Karl Marx called violence the midwife of a new social order. In a certain sense this is not incorrect. I mean, where violence is used, change takes place, and where much violence is used big chances take place in a society. If the changes are big enough, we call it a revolution. But is it that what Marx meant to express? I think that Marx meant something different. He wanted to say that violence is the first step, or at least a first step we have to take on our road to a better society. But if we look around us, where do we find a better society that came about by a violent revolution? Most or at least the most important so-called revolutions that came about by violence did not end in a better society but in repression and a Thermidor. On the other hand, other social changes, if not many social changes, in other societies took place in a nonviolent way.
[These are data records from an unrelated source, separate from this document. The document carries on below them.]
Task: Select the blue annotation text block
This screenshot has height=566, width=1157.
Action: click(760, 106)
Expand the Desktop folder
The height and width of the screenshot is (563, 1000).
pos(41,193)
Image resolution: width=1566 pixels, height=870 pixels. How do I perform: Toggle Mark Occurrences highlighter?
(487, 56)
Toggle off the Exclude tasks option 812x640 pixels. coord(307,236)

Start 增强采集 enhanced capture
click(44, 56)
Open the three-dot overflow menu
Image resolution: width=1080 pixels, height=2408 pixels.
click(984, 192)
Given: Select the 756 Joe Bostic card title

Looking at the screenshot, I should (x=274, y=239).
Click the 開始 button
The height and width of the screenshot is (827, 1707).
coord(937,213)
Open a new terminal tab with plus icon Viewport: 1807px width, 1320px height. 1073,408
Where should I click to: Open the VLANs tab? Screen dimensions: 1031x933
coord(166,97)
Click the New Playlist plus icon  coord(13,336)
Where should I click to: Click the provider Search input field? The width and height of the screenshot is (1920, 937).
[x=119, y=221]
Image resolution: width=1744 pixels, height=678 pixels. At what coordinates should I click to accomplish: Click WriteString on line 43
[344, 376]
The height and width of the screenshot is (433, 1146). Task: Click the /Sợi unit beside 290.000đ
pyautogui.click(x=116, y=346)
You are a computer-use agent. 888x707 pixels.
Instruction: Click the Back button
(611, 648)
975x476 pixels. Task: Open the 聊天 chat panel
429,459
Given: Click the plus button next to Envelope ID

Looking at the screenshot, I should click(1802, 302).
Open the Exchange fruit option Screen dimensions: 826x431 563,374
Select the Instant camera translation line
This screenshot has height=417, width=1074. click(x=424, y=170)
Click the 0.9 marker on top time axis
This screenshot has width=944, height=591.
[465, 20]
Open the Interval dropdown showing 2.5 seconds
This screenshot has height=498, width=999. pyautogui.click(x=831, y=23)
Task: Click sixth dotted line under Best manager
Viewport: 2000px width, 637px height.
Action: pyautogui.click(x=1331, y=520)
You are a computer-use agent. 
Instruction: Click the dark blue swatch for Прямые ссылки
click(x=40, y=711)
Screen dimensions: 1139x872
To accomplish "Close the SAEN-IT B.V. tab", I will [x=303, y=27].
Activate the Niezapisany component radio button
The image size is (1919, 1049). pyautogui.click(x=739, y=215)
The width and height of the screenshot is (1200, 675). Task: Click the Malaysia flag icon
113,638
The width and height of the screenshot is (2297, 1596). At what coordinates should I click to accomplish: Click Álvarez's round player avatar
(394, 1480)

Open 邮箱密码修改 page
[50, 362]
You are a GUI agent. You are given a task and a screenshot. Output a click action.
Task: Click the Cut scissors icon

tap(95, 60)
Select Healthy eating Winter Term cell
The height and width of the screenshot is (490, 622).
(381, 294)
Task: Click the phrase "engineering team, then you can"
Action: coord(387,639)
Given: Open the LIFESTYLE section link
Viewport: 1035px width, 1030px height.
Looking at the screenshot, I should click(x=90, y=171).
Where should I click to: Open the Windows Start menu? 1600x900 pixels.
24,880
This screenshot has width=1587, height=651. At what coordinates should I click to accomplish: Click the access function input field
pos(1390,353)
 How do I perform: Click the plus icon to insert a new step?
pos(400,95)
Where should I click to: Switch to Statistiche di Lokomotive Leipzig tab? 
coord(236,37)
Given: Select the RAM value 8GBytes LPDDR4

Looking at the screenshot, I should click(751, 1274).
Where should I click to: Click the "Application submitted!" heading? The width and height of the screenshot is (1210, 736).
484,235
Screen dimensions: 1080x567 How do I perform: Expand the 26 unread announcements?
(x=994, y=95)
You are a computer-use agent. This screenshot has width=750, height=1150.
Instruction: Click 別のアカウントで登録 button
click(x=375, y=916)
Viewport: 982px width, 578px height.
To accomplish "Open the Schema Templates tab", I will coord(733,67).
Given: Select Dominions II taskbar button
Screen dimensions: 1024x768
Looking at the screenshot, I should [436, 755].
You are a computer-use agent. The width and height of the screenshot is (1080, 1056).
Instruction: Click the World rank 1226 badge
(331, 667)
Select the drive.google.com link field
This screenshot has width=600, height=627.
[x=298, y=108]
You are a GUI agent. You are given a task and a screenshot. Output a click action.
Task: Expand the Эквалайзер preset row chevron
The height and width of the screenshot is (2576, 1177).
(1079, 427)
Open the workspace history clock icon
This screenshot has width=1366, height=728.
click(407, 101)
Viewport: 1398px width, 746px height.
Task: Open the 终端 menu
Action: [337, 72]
I do not want to say that such changes have led to an ideal society. Far from that. As long as man is not an ideal being with an ideal character, society cannot be ideal. But many societies became better by relying on nonviolent means for opposing suppression, violence and the attack on democratic institutions. The Philippines, Serbia, Georgia are only a few examples of countries where recently nonviolent change had positive results. Rather than supporting the idea that violence is the midwife of a new society, these social changes endorse the idea of that Dutch peace activist and peace researcher Bart de Ligt (1883-1938) expressed when he said “The more violence, the less revolution”. Isn’t it just that, the violence, what made that so many so-called revolutions failed in the end?

Monday, February 04, 2008

Self-plagiarism

Read in a newspaper report: "The explosive growth of scientific literature on the Internet makes plagiarizing and duplicating one’s own work (self-plagiarism) easier and easier".
I do not understand this sentence, for what is self-plagiarism? It sounds as if it is possible to steal one’s own thoughts. Is it so that I have to give account for a thought that I once had and that I use again, for the simple reason that I repeat it? Not for the fact that it is a thought that can cause damage to other people, that is disgusting, or that nobody understands, or something like that. No, this quotation suggests that I have to give account of a thought of my own for the simple fact that it has once been expressed or written down, independent of the fact that it is I myself who has expressed or written it. What a stupid idea. It looks as if I am not allowed to repeat myself without consent and that there is an independent body that can prescribe what I am allowed to say twice (for example the publisher of a journal or book where I had written down my thought for the first time?). Isn’t that the end of freedom? Isn’t the word self-plagiarism a contradiction in terms?